Other defence contractors, Northrop Grumman, Raytheon, and Boeing, are often mentioned as possible players. Their long histories of classified aerospace projects and experimental research make them natural candidates. Even if the rumours of exotic technology remain unproven, these companies have the resources and the security structures to handle it if asked.
Officially, the Pentagon’s All-domain Anomaly Resolution Office insists that no evidence has ever been found showing the U.S. government, or any contractor, has recovered alien technology. That may be the truth. But it also may be a limitation of the system itself. If materials have already been moved into corporate labs, then AARO would have nothing to find. FOIA would not uncover it, and congressional inquiries would be stonewalled by contracts and classification.
Congress has shown signs it understands this problem. In the 2024 defence bill, lawmakers included language giving the federal government eminent domain over any recovered UFO materials or biological evidence, even if those are held by private contractors.
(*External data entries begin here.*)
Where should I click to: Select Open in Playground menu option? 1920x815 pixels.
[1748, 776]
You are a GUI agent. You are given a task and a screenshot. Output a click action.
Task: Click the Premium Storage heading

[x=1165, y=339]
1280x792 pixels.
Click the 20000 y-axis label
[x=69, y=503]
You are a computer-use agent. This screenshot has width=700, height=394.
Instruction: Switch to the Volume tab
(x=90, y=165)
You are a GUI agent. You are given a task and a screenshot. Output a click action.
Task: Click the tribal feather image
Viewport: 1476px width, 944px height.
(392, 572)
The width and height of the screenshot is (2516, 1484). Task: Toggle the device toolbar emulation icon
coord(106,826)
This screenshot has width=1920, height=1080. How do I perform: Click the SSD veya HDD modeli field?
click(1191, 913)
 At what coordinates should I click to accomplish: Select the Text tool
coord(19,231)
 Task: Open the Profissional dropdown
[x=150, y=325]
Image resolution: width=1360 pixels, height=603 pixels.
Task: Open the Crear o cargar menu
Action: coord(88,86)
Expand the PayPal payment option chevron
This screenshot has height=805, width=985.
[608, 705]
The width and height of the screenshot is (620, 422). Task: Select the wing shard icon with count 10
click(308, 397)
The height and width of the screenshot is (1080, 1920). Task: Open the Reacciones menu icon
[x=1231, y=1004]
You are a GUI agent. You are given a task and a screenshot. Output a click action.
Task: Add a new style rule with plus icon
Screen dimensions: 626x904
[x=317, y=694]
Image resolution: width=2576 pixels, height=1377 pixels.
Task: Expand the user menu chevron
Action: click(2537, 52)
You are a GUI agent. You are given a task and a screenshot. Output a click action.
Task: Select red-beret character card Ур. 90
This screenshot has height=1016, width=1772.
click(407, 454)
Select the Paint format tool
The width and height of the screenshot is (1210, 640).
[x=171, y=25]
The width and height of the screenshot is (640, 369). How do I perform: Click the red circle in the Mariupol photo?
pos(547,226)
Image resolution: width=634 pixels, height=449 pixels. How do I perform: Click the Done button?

The wording makes it clear that they know the trail may lead outside government walls, and they want a way to bring it back under their control.
The U.S. government has outsourced research and development before. During the Cold War, the CIA turned to Lockheed to build the U-2 spy plane and the SR-71 Blackbird. By outsourcing the work, the agency gained both advanced engineering and a level of secrecy that kept the projects hidden from public view. The same approach appears to be used today. What once concealed reconnaissance aircraft may now be concealing UFO research from the public.
If the research has been moved into private hands, then the truth isn’t locked in government files at all, it’s hidden behind doors the public has no legal right to open. If secrecy has shifted into the private sector, then government disclosure alone will never be enough. Until that is addressed, the frustration of researchers and the mystery itself will only deepen.